■ Work instruction
Find, in the records below, the line that contains "706x1568 pixels." and the line that contains "Open the 10 条/页 page size dropdown". Copy those two lines and everything between them exactly, but not the pictures.
============================================================
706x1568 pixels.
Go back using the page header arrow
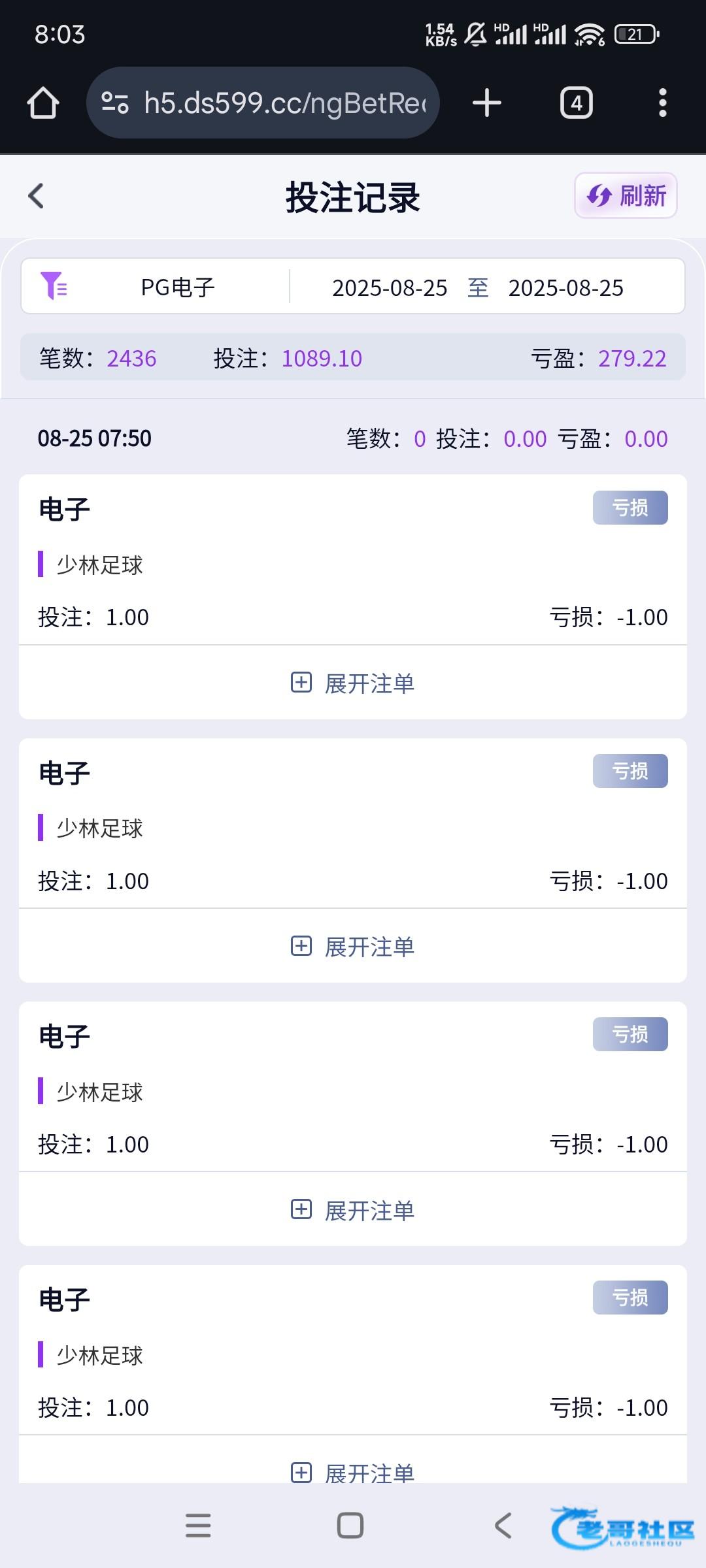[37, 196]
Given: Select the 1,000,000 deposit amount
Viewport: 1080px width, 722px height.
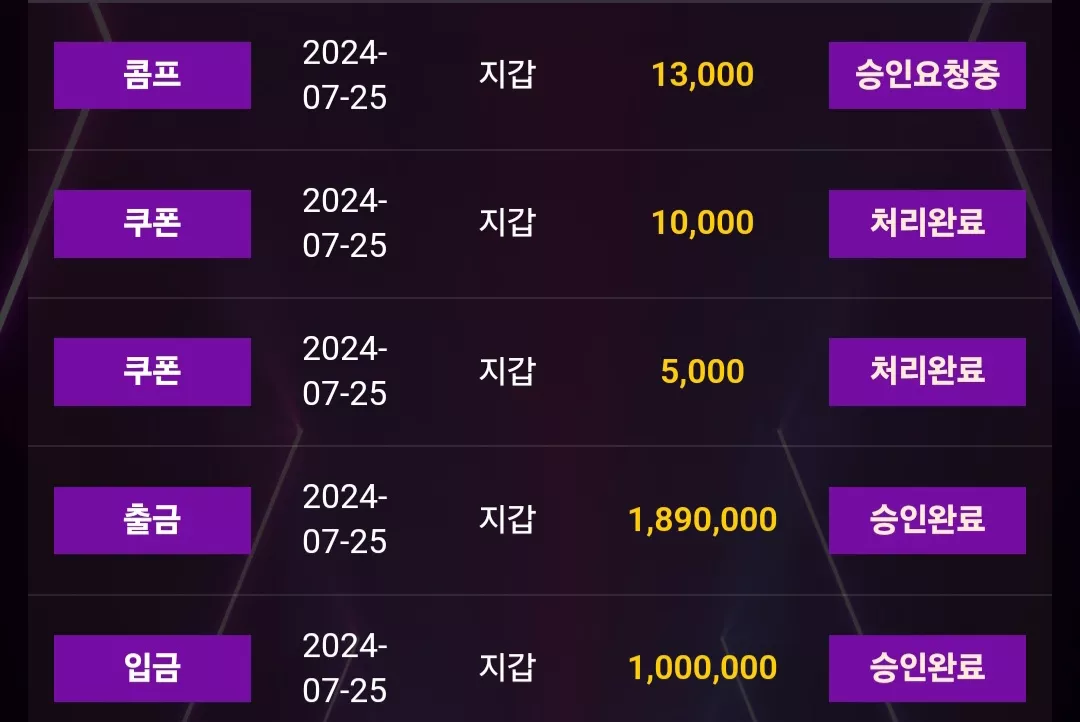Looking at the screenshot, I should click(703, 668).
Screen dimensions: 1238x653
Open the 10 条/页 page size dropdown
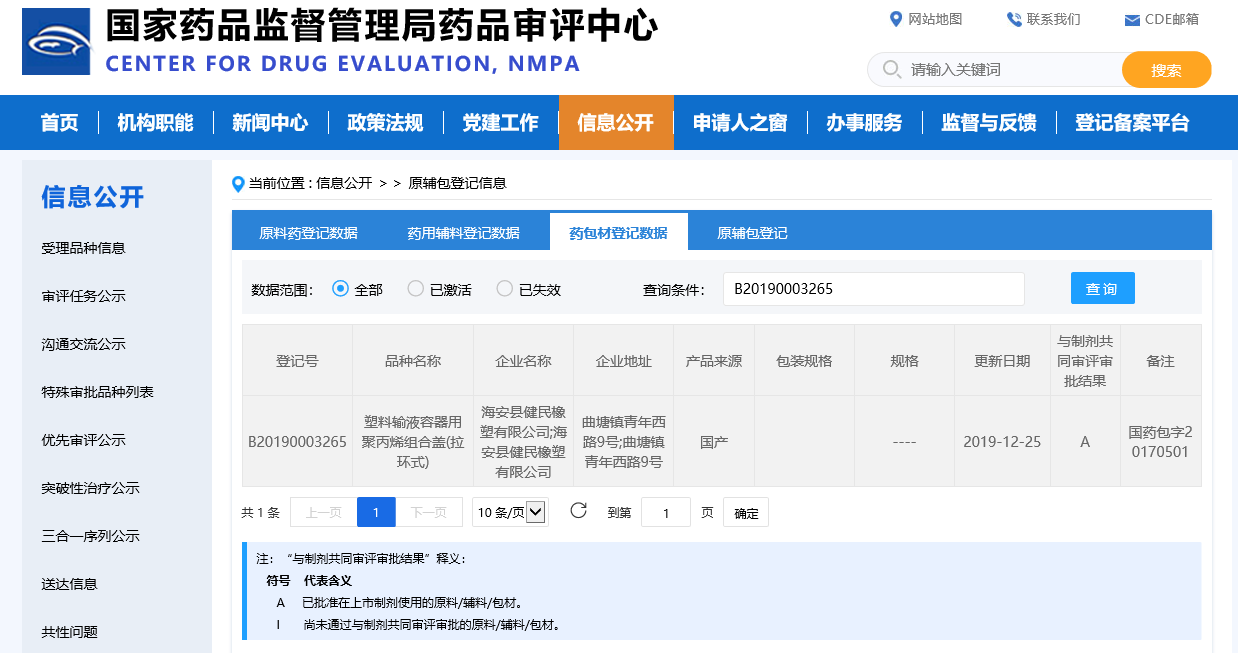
============================================================
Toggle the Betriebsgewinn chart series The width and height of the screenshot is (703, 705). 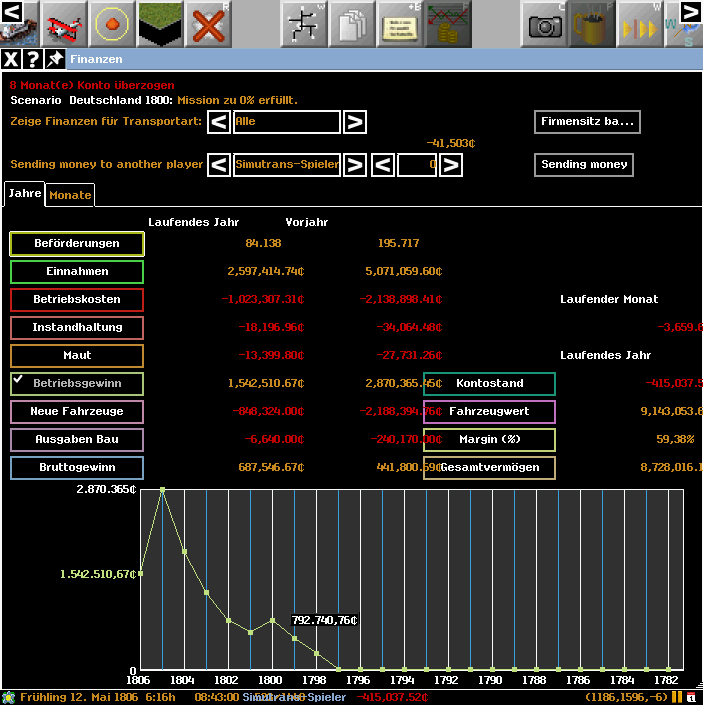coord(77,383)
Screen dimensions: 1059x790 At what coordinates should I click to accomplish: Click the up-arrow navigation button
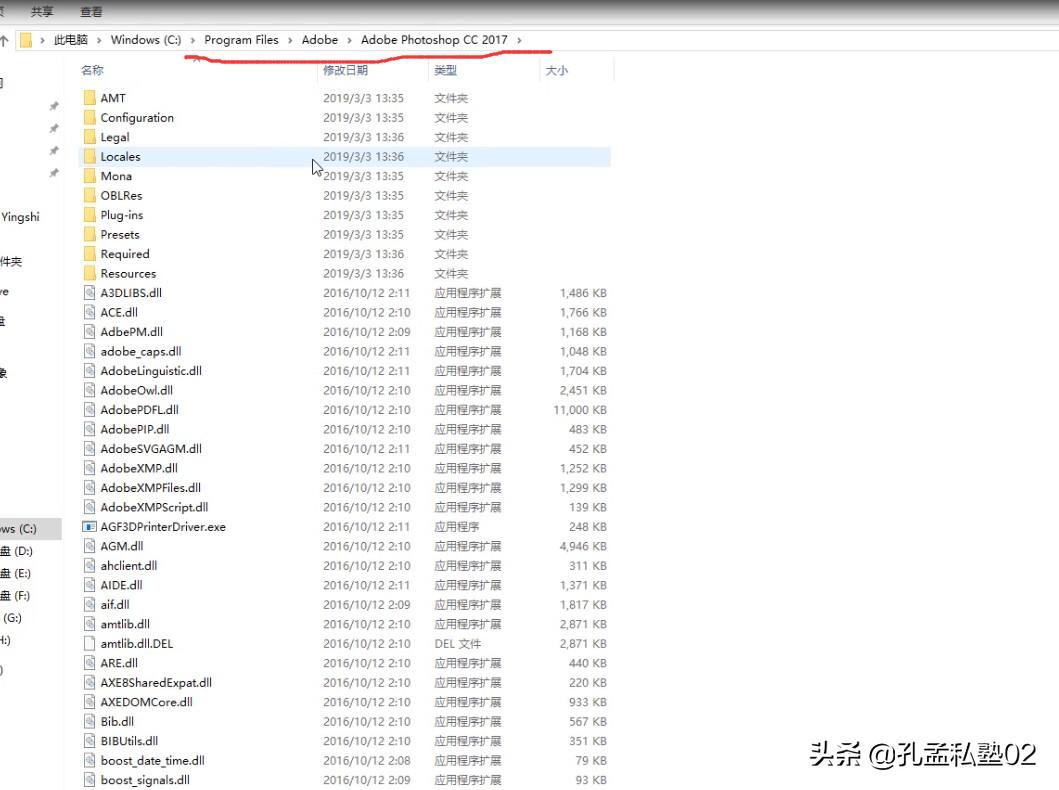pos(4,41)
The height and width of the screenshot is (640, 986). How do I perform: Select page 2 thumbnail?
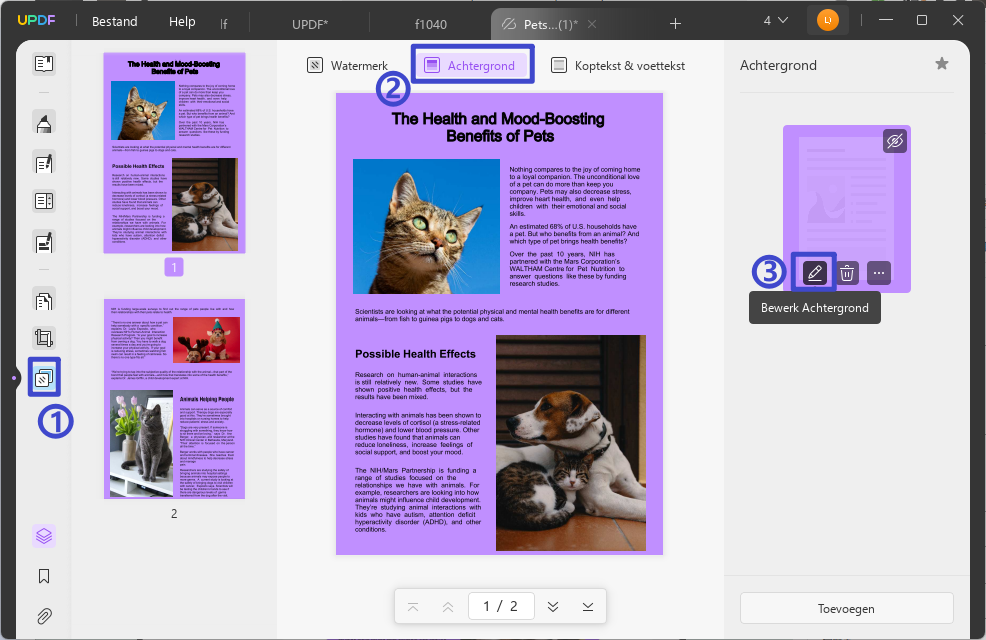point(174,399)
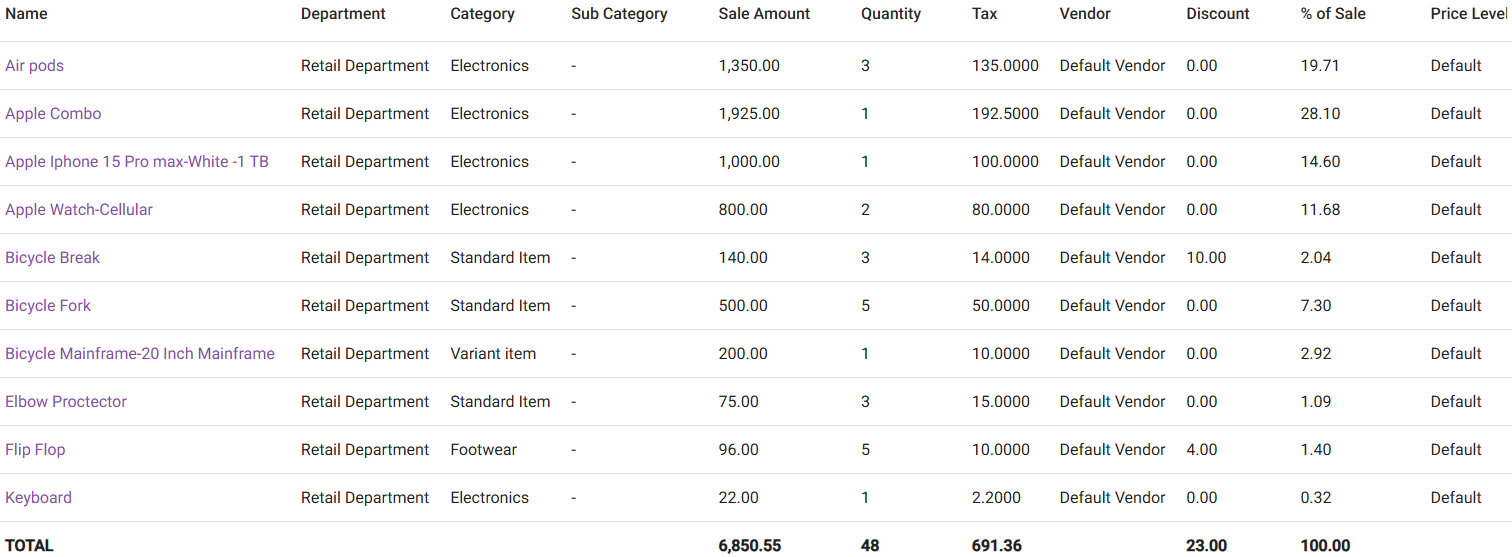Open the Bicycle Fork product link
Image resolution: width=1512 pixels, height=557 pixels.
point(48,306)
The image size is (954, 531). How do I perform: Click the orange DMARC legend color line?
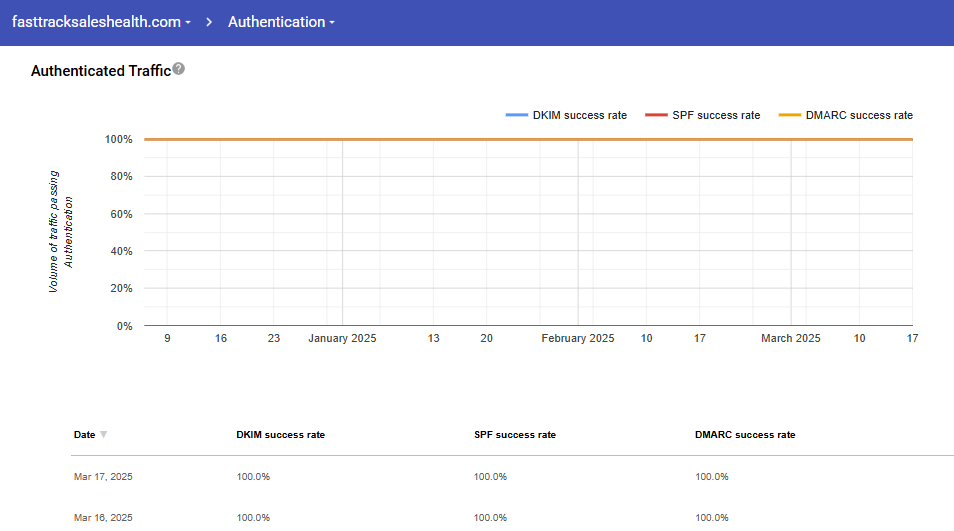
============================================================
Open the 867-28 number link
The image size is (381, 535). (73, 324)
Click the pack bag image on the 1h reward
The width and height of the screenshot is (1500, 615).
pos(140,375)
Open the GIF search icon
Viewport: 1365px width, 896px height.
============================================================
■ Task answer
706x1568 pixels.
Go back using the page header arrow
[37, 196]
Given: Select the 1,000,000 deposit amount
Viewport: 1080px width, 722px height.
Looking at the screenshot, I should click(703, 668).
Screen dimensions: 1238x653
Open the 10 条/页 page size dropdown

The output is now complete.